Taalas şunları kaydetti:“Sera gazı konsantrasyonlarının mevcut seviyesi bizi bu yüzyılın sonuna kadar Paris Anlaşması hedeflerinin çok üzerinde bir sıcaklık artışına doğru götürüyor. Buna yoğun sıcaklık ve yağışlar, buzulların erimesi, deniz seviyelerinin yükselmesi, okyanus ısısı ve asitlenmesi gibi daha aşırı hava koşulları eşlik edecek. Sosyoekonomik ve çevresel maliyetler hızla yükselecek… Fosil yakıt tüketimini acilen azaltmalıyız.”
Dünyadaki karbondioksit konsantrasyonları en son 3 ila 5 milyon yıl önce, küresel sıcaklıkların 2-3°C derece daha fazla ve deniz seviyelerinin şimdikinden 10-20 metre daha yüksek olduğu dönemde benzer seviyelerdeydi.
Prof. Taalas, “Atmosferdeki fazla karbondioksiti ortadan kaldıracak sihirli bir değnek yok. Ancak WMO’nun yeni Küresel Sera Gazı İzleme Sistemi sayesinde iklim değişikliğine yol açan etkenlere ilişkin anlayışımızı güçlendirecek araçlara sahibiz. Bu, daha iddialı iklim hedeflerini desteklemek için sürekli gözlem ve izlemeyi büyük ölçüde geliştirecektir” diye konuştu.

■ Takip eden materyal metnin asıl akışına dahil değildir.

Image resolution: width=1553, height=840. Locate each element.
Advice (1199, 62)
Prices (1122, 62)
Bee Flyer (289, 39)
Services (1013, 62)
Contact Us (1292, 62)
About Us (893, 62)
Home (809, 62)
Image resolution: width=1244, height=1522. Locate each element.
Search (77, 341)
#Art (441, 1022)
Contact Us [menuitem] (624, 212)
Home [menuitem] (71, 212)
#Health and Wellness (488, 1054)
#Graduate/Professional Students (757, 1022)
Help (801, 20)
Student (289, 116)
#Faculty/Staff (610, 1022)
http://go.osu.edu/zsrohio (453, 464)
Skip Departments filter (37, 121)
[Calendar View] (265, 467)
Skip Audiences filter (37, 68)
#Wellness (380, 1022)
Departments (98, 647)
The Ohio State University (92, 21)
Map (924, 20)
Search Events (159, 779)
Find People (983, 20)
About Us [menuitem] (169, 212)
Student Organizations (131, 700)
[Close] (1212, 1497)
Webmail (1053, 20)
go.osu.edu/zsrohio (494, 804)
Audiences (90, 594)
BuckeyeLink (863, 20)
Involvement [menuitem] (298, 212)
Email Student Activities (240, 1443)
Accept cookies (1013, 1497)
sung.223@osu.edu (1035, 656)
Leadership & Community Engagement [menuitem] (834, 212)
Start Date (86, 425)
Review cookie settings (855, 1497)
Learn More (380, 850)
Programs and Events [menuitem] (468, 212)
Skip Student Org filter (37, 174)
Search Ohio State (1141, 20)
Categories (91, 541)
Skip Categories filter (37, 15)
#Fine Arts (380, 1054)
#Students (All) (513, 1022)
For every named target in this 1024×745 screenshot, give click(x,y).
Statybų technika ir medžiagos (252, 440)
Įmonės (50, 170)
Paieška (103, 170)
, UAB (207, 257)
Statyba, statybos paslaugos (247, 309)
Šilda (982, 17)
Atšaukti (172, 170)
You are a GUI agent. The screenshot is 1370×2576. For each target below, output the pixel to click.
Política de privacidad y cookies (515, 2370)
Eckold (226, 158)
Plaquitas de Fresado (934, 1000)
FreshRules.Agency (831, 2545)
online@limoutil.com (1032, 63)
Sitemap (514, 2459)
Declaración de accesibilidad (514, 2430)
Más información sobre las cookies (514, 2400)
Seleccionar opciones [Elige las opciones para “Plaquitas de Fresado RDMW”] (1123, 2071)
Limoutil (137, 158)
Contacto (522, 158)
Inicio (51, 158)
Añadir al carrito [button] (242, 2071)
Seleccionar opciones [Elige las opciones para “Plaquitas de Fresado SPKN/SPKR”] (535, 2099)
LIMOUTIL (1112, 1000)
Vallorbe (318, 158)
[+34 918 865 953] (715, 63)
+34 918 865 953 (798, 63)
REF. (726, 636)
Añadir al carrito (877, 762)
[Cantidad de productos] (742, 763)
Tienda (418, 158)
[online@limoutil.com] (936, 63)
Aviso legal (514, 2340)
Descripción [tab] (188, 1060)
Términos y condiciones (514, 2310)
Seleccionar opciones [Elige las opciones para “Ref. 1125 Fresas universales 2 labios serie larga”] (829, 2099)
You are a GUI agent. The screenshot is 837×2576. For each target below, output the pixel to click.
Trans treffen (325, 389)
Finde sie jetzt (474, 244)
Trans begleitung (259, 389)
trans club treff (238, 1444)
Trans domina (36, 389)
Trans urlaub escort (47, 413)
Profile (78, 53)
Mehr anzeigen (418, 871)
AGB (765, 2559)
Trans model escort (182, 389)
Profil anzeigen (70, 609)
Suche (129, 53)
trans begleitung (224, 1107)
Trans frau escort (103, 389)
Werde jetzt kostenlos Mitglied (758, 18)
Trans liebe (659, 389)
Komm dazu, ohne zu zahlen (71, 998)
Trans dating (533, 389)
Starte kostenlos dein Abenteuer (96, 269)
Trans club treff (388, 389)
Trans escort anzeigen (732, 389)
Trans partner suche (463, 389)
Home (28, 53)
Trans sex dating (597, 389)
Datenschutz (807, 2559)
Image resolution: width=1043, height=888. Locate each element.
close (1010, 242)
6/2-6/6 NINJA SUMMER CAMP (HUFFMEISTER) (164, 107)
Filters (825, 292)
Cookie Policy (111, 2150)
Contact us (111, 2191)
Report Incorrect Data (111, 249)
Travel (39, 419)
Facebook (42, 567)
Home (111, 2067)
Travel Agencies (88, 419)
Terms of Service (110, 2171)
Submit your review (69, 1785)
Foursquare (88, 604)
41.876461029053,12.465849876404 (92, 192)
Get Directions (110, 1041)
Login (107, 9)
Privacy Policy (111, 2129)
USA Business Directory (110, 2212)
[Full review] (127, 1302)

Kömür, petrol ve gaz gibi fosil yakıt kullanımları başta olmak üzere insan faaliyetleriyle açığa çıkan karbon emisyonlarının yarısından biraz azı atmosferde kalıyor. Dörtte birinden biraz fazlası okyanuslar tarafından ve yüzde 30’undan biraz azı da ormanlar gibi kara ekosistemleri tarafından emiliyor. Ancak bu konuda yıldan yıla önemli değişiklikler söz konusu.
Emisyonlar devam ettiği sürece, sera gazları atmosferde birikmeye devam ederek küresel sıcaklık artışına yol açıyor. karbondioksitin uzun süre atmosferde kaldığı göz önüne alındığında, emisyonlar hızla net sıfır seviyesine indirilse bile halihazırda gözlemlenen sıcaklık seviyesinin birkaç on yıl boyunca devam edeceği öngörülüyor.
Atmosferdeki sera gazı miktarının artması temel olarak küresel sıcaklıkların daha da artması, diğer bir deyişle iklim krizinin ivme kazanması anlamına geliyor.
Bu durum da dünya çapında görülen kuraklık, şiddetli yağış, kasırga, sıcak dalgası, sel gibi aşırı hava olaylarının sıklığının, şiddetinin, etki alanının ve süresinin artacağına işaret ediyor.
Küresel sıcaklık artışları aynı zamanda deniz seviyelerindeki yükselme, buzullardaki erime, okyanus akıntılarında değişimler gibi ciddi değişimleri de beraberinde getiriyor.